The efficient conversion of methane into valuable hydrocarbons, such as ethane and ethylene, at relatively low temperatures without deactivation issues is crucial for advancing sustainable energy solutions. Herein, AP-XPS and STM studies show that MgO nanostructures (0.2-0.5 nm wide, 0.4-0.6 Å high) embedded in a Cu₂O/Cu(111) substrate activate methane at room temperature, mainly dissociating it into CH_x (x = 2 or 3) and H adatoms, with minimal conversion to C adatoms. These MgO nanostructures in contact with Cu₂O/Cu(111) enable C-C coupling into ethane and ethylene at 500 K, a significantly lower temperature than that required for bulk MgO catalysts (>700 K), with negligible carbon deposition and no deactivation.
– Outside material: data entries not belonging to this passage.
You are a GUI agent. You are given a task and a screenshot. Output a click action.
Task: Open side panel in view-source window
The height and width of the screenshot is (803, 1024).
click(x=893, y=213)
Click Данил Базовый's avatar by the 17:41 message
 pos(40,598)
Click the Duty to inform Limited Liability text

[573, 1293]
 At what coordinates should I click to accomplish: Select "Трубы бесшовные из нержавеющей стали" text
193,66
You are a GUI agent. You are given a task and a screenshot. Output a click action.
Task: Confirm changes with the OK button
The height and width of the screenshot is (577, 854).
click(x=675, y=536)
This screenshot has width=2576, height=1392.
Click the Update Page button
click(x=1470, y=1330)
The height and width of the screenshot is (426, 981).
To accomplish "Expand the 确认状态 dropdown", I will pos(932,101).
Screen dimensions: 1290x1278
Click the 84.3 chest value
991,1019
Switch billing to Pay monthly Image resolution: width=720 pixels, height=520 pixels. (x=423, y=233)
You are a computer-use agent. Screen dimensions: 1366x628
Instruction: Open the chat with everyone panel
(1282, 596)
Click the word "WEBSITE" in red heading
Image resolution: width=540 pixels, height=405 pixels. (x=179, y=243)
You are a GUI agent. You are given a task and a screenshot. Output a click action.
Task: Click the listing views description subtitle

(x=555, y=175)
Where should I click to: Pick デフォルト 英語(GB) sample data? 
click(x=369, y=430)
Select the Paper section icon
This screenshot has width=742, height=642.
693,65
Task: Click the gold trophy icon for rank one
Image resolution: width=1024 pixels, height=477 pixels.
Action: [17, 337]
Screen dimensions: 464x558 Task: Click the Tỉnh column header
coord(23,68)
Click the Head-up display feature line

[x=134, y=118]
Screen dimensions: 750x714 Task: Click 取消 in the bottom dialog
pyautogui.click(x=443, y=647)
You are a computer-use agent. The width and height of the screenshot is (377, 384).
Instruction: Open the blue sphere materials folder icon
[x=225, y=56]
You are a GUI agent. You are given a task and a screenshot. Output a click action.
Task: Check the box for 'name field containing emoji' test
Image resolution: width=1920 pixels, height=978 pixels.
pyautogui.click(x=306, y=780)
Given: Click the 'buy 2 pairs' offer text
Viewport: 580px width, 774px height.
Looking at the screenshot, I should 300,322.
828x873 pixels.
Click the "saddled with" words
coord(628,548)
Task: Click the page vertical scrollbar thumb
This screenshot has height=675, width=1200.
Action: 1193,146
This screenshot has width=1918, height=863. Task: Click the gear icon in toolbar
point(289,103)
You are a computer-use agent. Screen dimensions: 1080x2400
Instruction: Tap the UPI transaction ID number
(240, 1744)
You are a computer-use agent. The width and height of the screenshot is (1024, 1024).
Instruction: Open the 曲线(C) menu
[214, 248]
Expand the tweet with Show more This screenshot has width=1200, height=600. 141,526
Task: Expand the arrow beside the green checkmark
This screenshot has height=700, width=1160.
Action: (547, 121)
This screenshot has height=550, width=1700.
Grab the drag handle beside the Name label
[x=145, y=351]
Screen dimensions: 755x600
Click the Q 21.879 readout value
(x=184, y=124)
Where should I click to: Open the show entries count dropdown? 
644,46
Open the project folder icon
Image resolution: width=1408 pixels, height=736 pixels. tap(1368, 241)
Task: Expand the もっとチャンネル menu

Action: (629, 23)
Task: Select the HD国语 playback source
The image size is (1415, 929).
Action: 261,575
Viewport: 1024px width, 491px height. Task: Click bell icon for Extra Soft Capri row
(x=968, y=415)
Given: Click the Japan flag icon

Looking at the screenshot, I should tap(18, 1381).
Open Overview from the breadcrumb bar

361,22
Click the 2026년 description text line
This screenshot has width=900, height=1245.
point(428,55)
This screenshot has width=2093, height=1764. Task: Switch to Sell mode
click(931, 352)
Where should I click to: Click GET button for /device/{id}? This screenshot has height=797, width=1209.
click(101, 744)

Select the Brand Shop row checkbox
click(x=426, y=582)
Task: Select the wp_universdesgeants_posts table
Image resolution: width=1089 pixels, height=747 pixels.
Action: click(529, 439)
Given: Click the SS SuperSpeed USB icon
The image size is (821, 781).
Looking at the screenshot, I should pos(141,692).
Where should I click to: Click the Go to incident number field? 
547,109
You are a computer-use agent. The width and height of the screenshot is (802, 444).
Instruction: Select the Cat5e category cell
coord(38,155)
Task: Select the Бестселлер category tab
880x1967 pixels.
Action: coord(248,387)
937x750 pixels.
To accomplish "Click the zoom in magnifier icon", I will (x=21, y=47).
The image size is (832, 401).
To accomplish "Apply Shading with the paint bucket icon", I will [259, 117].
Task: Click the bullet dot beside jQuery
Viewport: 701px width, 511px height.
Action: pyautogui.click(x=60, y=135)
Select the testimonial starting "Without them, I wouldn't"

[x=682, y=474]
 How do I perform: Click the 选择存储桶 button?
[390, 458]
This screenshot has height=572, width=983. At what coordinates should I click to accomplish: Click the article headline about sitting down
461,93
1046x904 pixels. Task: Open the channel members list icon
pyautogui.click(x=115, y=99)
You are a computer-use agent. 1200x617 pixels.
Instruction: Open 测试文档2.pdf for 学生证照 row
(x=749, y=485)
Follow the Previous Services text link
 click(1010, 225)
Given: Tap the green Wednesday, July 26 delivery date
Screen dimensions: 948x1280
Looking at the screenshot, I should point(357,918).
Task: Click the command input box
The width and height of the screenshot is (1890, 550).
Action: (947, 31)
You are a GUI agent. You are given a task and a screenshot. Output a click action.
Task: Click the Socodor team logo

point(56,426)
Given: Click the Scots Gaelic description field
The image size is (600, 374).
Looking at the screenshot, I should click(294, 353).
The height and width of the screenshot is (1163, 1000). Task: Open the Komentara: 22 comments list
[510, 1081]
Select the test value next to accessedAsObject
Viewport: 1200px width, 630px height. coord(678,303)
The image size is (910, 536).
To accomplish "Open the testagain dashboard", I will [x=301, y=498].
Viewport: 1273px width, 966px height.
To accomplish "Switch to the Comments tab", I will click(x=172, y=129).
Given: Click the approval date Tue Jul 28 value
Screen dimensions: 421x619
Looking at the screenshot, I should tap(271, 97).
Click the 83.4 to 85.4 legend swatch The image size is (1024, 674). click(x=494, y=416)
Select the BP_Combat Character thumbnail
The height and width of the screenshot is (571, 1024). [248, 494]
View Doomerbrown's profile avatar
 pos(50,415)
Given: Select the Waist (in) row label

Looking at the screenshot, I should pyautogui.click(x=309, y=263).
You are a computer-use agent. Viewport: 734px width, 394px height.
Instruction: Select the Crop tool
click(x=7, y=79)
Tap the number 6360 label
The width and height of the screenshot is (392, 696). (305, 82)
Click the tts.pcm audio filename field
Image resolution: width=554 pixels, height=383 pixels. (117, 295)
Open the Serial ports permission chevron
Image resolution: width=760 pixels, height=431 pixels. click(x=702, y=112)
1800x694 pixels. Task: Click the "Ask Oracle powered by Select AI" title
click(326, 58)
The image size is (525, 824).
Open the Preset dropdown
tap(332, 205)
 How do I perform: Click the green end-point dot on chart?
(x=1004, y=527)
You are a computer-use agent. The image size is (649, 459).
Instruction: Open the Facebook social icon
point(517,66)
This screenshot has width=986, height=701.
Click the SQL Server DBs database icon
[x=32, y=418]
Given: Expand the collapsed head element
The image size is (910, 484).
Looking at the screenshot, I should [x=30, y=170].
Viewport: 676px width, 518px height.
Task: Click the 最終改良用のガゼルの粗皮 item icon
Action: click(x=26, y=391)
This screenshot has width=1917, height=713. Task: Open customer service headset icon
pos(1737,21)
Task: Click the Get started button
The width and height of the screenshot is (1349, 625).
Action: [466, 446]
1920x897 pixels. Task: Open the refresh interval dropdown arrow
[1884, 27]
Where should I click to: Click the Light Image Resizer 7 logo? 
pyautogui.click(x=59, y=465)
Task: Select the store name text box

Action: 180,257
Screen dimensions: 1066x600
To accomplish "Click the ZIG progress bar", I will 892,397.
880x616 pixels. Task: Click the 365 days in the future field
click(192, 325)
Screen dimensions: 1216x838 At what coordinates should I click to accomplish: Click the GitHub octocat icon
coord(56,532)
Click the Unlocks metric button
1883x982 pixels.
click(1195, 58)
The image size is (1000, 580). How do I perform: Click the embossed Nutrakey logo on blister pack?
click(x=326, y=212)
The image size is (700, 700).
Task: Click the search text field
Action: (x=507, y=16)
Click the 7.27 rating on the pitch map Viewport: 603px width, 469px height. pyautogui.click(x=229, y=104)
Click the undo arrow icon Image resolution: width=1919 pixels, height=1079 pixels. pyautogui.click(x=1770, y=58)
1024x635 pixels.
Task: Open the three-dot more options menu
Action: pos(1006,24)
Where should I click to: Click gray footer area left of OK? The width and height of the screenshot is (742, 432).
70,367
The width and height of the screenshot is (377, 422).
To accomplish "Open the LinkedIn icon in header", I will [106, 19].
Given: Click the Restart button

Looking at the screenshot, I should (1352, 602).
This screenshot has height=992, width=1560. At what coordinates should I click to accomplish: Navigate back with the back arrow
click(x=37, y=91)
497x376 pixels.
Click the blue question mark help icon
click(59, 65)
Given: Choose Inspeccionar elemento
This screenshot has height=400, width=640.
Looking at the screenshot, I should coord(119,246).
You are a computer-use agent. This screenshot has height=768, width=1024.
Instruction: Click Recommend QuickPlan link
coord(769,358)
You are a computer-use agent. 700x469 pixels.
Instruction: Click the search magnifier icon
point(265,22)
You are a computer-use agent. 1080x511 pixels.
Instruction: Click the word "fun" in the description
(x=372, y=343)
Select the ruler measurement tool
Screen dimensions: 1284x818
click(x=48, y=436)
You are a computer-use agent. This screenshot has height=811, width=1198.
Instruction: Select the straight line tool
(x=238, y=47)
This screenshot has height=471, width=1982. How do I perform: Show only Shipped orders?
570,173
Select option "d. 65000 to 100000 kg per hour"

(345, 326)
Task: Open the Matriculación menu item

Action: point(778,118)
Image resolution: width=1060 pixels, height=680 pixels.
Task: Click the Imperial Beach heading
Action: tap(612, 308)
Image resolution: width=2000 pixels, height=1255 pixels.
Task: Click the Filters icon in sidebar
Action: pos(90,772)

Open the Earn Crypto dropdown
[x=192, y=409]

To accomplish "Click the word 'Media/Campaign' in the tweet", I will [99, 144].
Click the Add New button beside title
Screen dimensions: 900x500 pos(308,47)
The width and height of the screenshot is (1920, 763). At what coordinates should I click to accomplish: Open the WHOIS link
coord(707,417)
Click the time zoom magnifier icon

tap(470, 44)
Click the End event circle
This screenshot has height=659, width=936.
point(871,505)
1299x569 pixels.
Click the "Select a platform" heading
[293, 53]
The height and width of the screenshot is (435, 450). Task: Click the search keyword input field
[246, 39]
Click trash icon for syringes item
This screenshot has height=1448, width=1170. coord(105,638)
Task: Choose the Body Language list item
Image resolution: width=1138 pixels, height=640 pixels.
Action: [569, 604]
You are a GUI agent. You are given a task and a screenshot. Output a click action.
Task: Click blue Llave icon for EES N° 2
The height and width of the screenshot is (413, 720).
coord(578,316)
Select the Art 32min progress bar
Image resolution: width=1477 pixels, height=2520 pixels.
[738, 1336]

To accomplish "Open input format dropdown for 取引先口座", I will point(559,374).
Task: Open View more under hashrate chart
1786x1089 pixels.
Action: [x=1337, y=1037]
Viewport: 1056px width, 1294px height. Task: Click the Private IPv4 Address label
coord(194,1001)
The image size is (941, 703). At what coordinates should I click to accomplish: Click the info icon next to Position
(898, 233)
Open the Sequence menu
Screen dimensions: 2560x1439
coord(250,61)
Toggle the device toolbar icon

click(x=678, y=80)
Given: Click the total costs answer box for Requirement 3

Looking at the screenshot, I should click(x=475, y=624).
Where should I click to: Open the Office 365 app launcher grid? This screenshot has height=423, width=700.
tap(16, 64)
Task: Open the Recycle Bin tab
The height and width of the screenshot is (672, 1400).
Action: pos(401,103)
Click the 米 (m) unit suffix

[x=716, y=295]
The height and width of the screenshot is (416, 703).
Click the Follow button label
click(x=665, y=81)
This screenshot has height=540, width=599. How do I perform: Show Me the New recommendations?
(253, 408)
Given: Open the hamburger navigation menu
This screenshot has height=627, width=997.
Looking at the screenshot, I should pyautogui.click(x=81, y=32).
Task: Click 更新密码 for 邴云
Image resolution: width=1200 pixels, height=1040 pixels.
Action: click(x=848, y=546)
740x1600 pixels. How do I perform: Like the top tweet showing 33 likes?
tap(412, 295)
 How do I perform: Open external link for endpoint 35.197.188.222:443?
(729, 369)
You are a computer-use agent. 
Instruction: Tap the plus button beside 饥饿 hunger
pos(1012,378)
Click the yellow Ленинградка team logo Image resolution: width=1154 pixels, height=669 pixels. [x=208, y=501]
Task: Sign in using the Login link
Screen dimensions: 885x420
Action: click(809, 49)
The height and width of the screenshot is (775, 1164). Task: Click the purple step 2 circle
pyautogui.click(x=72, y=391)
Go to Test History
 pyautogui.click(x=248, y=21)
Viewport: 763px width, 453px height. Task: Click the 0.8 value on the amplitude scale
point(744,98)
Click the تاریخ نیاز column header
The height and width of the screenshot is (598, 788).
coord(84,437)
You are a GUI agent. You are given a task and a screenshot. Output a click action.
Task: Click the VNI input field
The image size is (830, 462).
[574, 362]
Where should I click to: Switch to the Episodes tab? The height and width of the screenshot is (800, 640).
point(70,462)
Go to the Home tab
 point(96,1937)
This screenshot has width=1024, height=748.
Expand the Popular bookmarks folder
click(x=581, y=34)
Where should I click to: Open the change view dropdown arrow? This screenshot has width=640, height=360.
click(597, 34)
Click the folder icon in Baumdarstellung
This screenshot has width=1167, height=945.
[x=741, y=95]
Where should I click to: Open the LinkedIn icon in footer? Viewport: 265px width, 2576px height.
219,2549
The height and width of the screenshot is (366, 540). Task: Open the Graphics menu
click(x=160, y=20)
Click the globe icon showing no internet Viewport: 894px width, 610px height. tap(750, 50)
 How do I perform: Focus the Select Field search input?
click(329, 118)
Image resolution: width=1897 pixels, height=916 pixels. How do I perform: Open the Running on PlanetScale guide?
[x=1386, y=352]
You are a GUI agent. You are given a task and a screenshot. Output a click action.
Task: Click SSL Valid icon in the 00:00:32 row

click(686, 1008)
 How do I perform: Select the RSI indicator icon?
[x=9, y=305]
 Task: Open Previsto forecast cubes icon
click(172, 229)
DFT calculations corroborate these experimental findings. The CH_4,gas → *CH₃ + *H reaction is a downhill process on MgO/Cu₂O/Cu(111) surfaces. The activation of methane is facilitated by electron transfer from copper to MgO and the existence of Mg and O atoms with a low coordination number in the oxide nanostructures. The formation of O-CH₃ and O-H bonds overcomes the energy necessary for the cleavage of a C-H bond in methane. DFT studies reveal that smaller Mg₂O₂ model clusters provide stronger binding and lower activation barriers for C-H dissociation in CH₄, while larger Mg₃O₃ clusters promote C-C coupling due to weaker *CH₃ binding. All of these results emphasize the importance of size when optimizing the catalytic performance of MgO nanostructures in the selective conversion of methane.